Excerpted passage:
..............................

Vikand is a maritime medical and public health company with its roots in the cruise industry and covers well over 200 ships from 32 cruise lines with 290 staff onboard ships. The company is looking to apply its remote healthcare experience from the cruise sector to commercial shipping.
While the two industries may differ, Vikand CEO Peter Hult told Seatrade Maritime News that their staff understand the particular challenges of being at sea better than land-based telemedical companies. “Our nurses and doctors are used to treating their friends and colleague on cruise ships. They know how it is to be far away from family, they have a compassion for seafarers,” said Hult.
Vikand’s approach to health is a holistic one, said Hult, covering mental and physical wellbeing, case management, claims management, medical escorts, training and education, telemedicine, equipment supply and onboard public health policies.
By developing technology to enable two-way video communication on limited bandwidth, Vikand said it enabled monthly video house calls to the ship as well as emergency calls. During the doctor’s house call, questions are asked about health of the crew, any accidents or injuries, and use of medical equipment. Over time, these calls build up a picture of the overall mental and physical health of the crew using an algorithm.

..............................

Set of tasks:
A – According to the Vikand passage, how many staff does the company have onboard ships?
B – Retype the Vikand passage between "While the two" and "public health policies.", inclusive.
The records are separate material, unrelated to the Vikand passage.

Items from a dataset:

..............................

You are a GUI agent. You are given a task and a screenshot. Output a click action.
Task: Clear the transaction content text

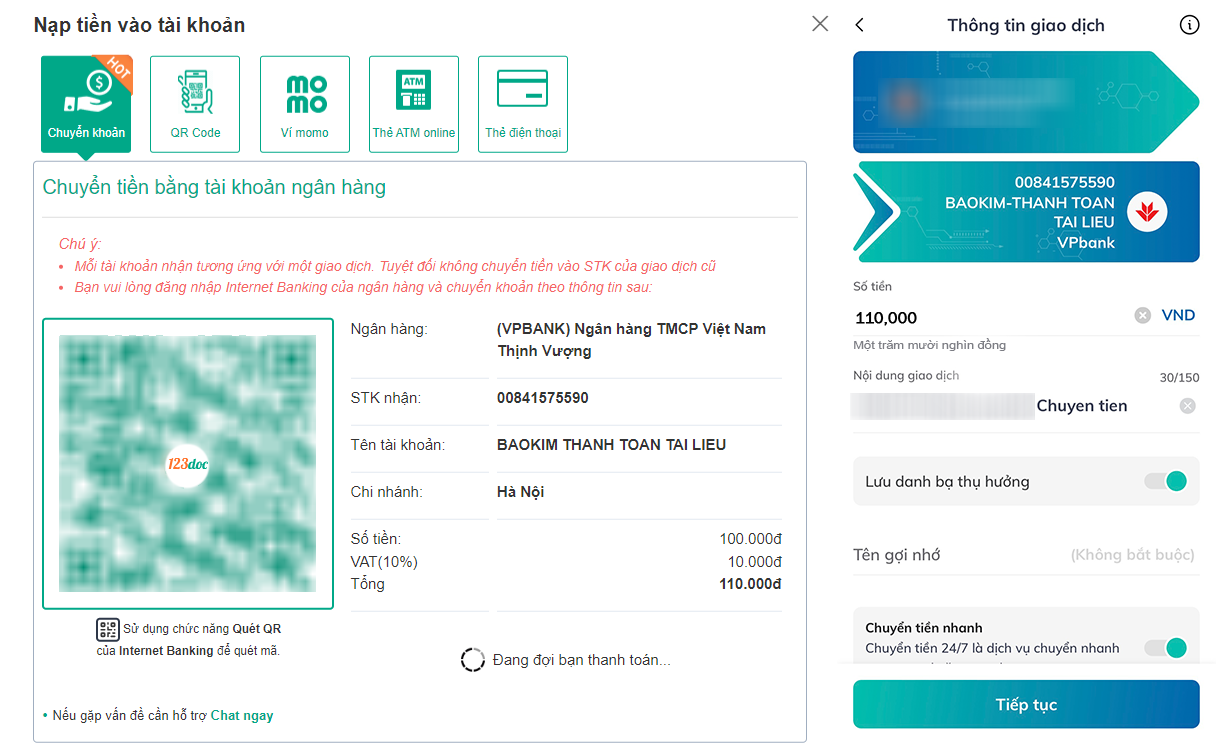[x=1187, y=406]
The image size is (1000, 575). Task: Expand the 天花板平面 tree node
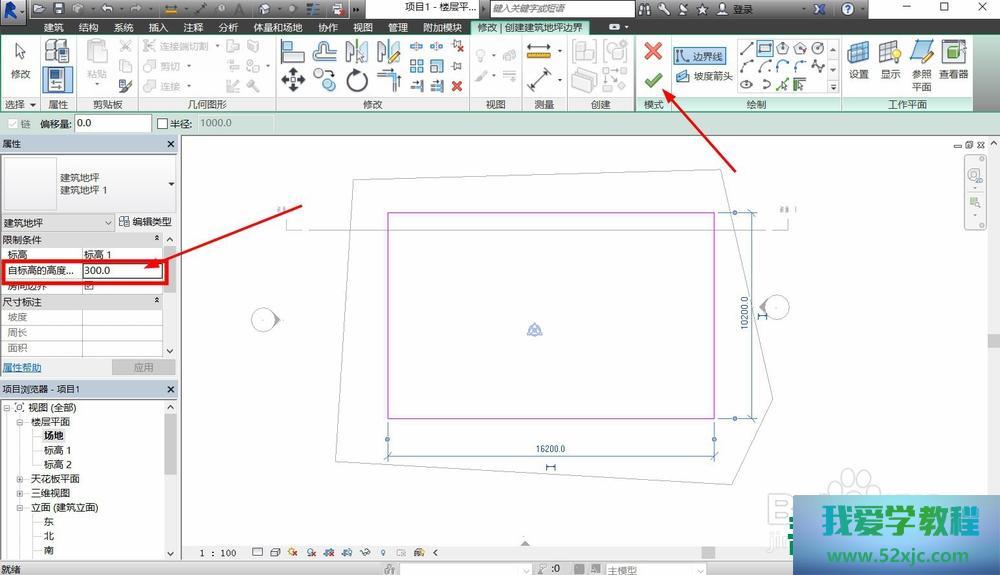point(20,479)
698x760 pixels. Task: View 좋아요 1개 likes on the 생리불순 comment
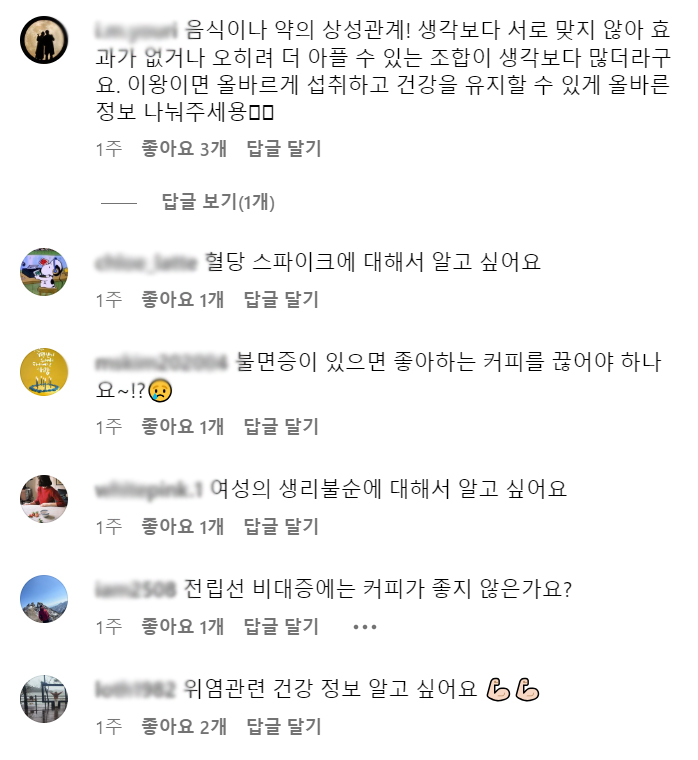point(183,526)
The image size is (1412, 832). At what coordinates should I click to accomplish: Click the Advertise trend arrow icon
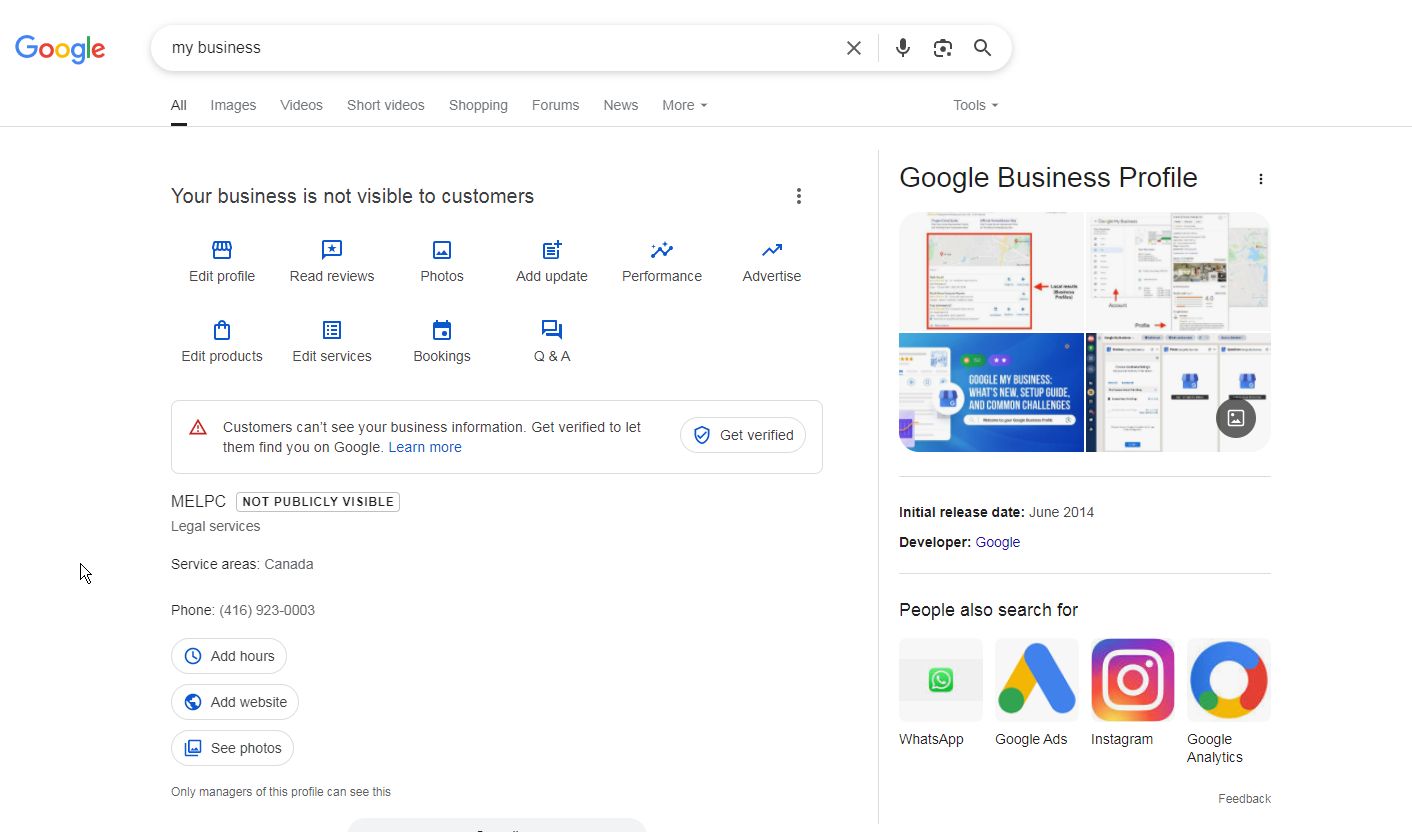772,250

..............................

Solutions to the tasks:
A – 290 staff.

B –
While the two industries may differ, Vikand CEO Peter Hult told Seatrade Maritime News that their staff understand the particular challenges of being at sea better than land-based telemedical companies. “Our nurses and doctors are used to treating their friends and colleague on cruise ships. They know how it is to be far away from family, they have a compassion for seafarers,” said Hult.
Vikand’s approach to health is a holistic one, said Hult, covering mental and physical wellbeing, case management, claims management, medical escorts, training and education, telemedicine, equipment supply and onboard public health policies.